Ein Punkt für Deutschland

Jene, die, wenn man unseren linkslinken Gegenwartsbereicherer Glauben schenken darf, unsere Kultur derart bereichern, dass die Kosten, die für das Durchfüttern und das Tätscheln ihrer Hintern entstehen, vertretbar sind, ja sogar als eine Investition in unsere Zukunft gesehen werden, haben uns dieser Tage wieder einen Einblick in ihre kulturelle und gesellschaftliche Wertelandschaft gewährt.

Schauplatz dieser kulturellen Botschaft war Berlin, ein Heim, in dem Mama Merkels Adoptivkinder auf Kosten der arbeitenden Deutschen Bevölkerung das Leben in vollen Zügen genießen dürfen.

Just, als ein festgenommenes Heimkind in das Polizeiauto einsteigen sollte, versuchte ein 29-jähriger Mitbewohner seinen „Bruder im Geiste“ mit einem Messer zu Allah zu entsenden. Und um das Leben des neuen Schützlings Deutscher Strafverfolgungsbehörden zu erhalten, machten die Polizisten kurzer Hand von ihren Dienstwaffen Gebrauch und verletzten den Angreifer schwer. Er verstarb kurz darauf im Krankenhaus. Ja, meine Freunde, so schnell kann es geschehen, dass man sich auf dem Weg ins Paradies befindet.

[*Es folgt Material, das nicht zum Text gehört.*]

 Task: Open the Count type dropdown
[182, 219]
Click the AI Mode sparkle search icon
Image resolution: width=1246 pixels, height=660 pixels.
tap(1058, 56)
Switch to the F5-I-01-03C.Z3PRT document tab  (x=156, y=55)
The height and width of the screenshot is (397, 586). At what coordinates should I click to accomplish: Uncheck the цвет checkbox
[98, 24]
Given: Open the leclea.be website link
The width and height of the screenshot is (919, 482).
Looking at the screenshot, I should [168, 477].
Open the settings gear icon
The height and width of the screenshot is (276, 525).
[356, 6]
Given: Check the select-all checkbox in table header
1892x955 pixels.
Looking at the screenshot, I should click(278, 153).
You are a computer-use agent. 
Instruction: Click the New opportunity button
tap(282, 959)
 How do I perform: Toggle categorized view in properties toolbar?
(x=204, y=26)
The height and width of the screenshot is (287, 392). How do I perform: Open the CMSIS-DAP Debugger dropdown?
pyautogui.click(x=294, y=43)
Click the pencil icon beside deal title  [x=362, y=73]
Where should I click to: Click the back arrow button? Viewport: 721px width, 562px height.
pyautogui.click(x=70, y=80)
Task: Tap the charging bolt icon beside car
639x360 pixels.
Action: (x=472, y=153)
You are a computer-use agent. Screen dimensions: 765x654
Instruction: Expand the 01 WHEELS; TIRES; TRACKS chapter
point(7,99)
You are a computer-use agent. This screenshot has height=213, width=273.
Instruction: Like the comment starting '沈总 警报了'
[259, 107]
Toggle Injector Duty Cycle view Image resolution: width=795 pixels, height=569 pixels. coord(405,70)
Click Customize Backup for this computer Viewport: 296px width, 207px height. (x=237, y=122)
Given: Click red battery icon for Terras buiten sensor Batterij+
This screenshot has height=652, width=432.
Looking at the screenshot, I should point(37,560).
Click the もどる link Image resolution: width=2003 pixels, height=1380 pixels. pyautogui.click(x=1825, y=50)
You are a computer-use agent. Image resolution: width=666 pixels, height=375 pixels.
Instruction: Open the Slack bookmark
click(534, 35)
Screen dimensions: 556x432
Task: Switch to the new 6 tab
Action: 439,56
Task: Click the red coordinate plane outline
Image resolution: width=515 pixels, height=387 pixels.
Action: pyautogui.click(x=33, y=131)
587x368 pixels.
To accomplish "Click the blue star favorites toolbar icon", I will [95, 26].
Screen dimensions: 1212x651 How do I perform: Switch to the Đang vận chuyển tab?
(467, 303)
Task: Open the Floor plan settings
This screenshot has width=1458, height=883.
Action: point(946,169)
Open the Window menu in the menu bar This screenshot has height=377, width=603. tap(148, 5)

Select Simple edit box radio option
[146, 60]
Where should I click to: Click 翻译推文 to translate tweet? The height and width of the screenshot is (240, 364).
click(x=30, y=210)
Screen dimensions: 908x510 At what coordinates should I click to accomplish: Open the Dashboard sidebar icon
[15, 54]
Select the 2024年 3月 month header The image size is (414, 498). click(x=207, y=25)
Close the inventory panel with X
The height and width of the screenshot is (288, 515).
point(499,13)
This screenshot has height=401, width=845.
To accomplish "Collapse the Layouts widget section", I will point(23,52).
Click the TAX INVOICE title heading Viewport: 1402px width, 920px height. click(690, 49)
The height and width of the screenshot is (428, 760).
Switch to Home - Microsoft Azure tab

Nun meine lieben Leser und Leserinnen, was war passiert, was war geschehen, dass jemanden, der eigentlich unsere abendländische Kultur bereichert, derart in Rage bringt, dass er das Bedürfnis verspürt, einen „Schicksalsgenossen“ in das Paradies zu schicken? Wurde er in seiner „Ehre“ gekränkt oder hat man ihm nur den abendlichen Pudding geklaut?

Hintergrund seien Missbrauchsvorwürfe gegen den 27-Jährigen, der sich laut Zeugenaussagen an einer Achtjährigen – vermutlich der Tochter des Getöteten – vergangen haben soll. Zum Zeitpunkt der Attacke am Dienstagabend sei der 27-Jährige mit Handschellen gefesselt gewesen. Er sollte gerade in ein Polizeiauto steigen, als der mutmaßliche Vater des Mädchens plötzlich mit dem Messer auf ihn zustürmte, so die Polizei. Zeugen sagten demnach aus, bei der Attacke habe dieser gerufen: “Das wirst du nicht überleben.” („diepresse.com“)

Es war also wieder einer der üblichen Rechtfertigungsgründe, warum sich unsere armen traumatisierten Neoeuropäer „die Birne einschlagen“, gekränkter Stolz, die Ehre, Rache für erlittenes Unrecht.

Aber zum Glück ist alles gut ausgegangen, zumindest für Deutschland. Ein „Störfaktor“ sitzt im Knast und kann auf der „freien Wildbahn“ vorerst keinen Schaden mehr anrichten, zu mindestens so lange, bis so ein linkslinker Rechtsverdreher es unserem Freund ermöglicht, erneut an die  Deutschen Bevölkerung sein kulturelles Erbe weiterzugeben.

Und die zweite „Zierde der Gesellschaft“, naja, die ist nun in guter Gesellschaft, an einem Ort, wo auch alle linken Gfraster einmal landen werden, tief unten, dort wo der Mann mit dem Pferdefuß ein Heim für gefallene Erdlinge betreibt, von wegen Paradies und Jungfrauen.

In diesem Sinne, Freundschaft Genossen!